Work required >> Copy the rows from the line containing "Youtube (515, 623)" through the line containing "[button] (667, 100)", switching "Homepage" to "Main Page" and leaving everything else unchanged. Omit the pictures from your answer.

Records for processing >>
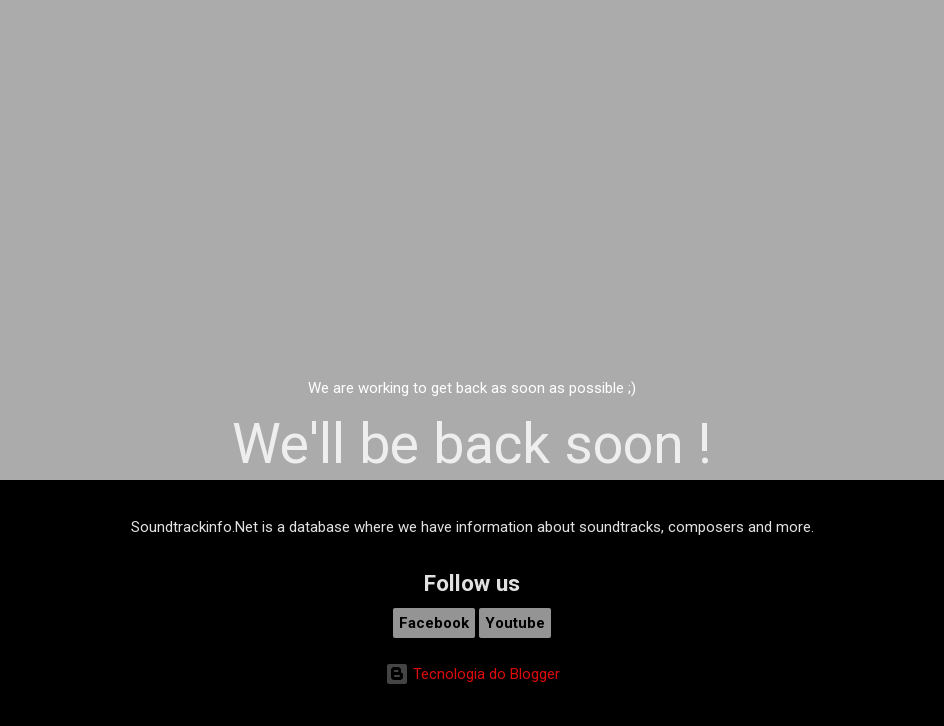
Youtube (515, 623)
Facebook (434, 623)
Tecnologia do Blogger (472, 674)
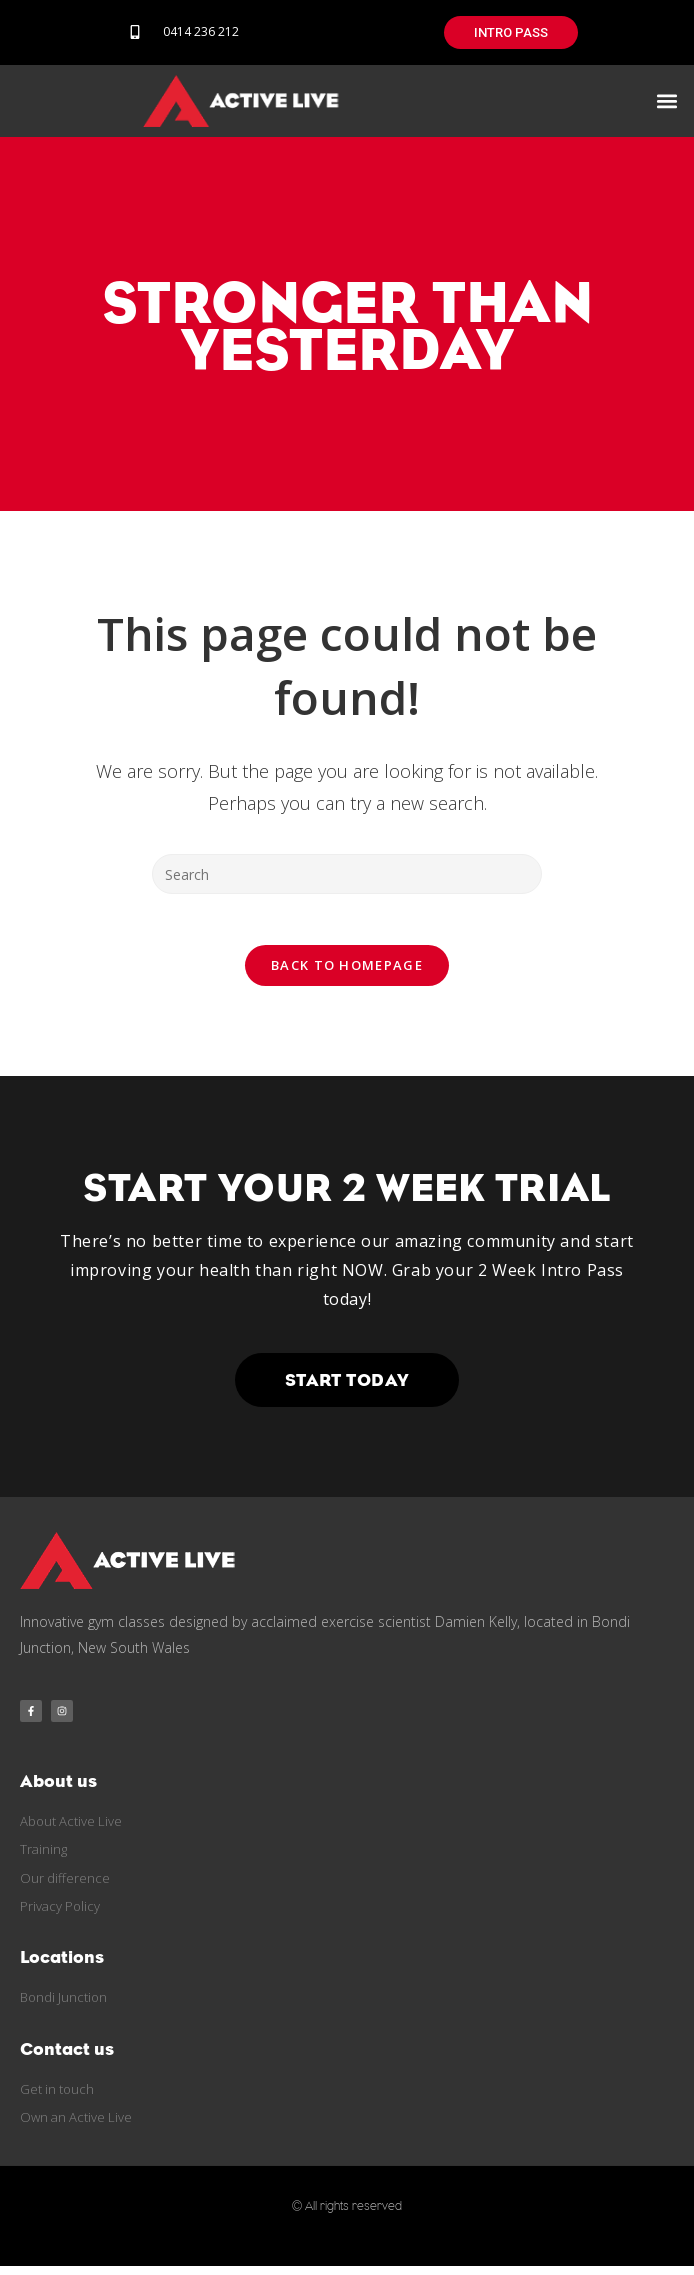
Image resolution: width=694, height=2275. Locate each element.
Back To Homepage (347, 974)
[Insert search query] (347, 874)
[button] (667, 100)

---

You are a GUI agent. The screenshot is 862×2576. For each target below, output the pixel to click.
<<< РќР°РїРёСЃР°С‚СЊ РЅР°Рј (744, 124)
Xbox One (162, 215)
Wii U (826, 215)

Exercise output >>
Youtube (515, 623)
Facebook (434, 623)
Tecnologia do Blogger (472, 674)
Image resolution: width=694, height=2275. Locate each element.
Back To Main Page (347, 974)
[Insert search query] (347, 874)
[button] (667, 100)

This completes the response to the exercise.